ScaLearn: Simple and Highly Parameter-Efficient Task Transfer by Learning to Scale
Markus Frohmann, Carolin Holtermann, Shahed Masoudian, Anne Lauscher, Navid Rekabsaz
TL;DR
ScaLearn tackles the efficiency bottleneck of two-stage MTL by introducing a scaling-based transfer layer that reuses frozen source adapters. Its variants—ScaLearn, ScaLearnUniform, ScaLearn++, and ScaLearnUniform++—achieve competitive or superior transfer performance with dramatically fewer parameters than AdapterFusion, as demonstrated on GLUE, SuperGLUE, and HumSet across RoBERTa and XLM-R backbones. The method leverages simple, differentiable scaling on adapter outputs, without enforcing probability distributions on scaling coefficients, and retains strong few-shot transfer capabilities. Overall, ScaLearn shows that minimal, well-structured scaling of modular knowledge can unlock efficient, reusable cross-task transfer in NLP, aligning with GreenAI goals while maintaining high performance.
Abstract
Multi-task learning (MTL) has shown considerable practical benefits, particularly when using language models (LMs).
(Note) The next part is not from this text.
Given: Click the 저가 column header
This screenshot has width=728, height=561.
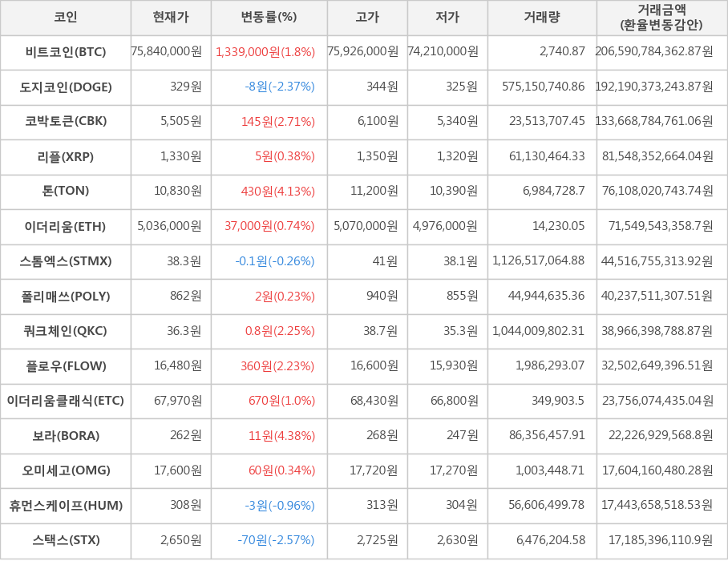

While this is commonly achieved by learning $n$ tasks under a joint optimization procedure, some methods, such as AdapterFusion, divide the problem into two stages: (i) task learning, where knowledge specific to a task is encapsulated within sets of parameters (e.g., adapters), and (ii) transfer, where this already learned knowledge is leveraged for a target task. This separation of concerns provides numerous benefits (e.g., promoting reusability). However, current two-stage MTL introduces a substantial number of additional parameters. We address this issue by leveraging the usefulness of linearly scaling the output representations of source adapters for transfer learning. We introduce ScaLearn, a simple and highly parameter-efficient two-stage MTL method that capitalizes on the knowledge of the source tasks by learning a minimal set of scaling parameters that enable effective transfer to a target task. Our experiments on three benchmarks (GLUE, SuperGLUE, and HumSet) and two encoder LMs show that ScaLearn consistently outperforms strong baselines with a small number of transfer parameters (~ $0.35$% of those of AdapterFusion). Remarkably, we observe that ScaLearn maintains its strong abilities even when further reducing parameters, achieving competitive results with only $8$ transfer parameters per target task. Our proposed approach thus demonstrates the power of simple scaling as a promise for more efficient task transfer.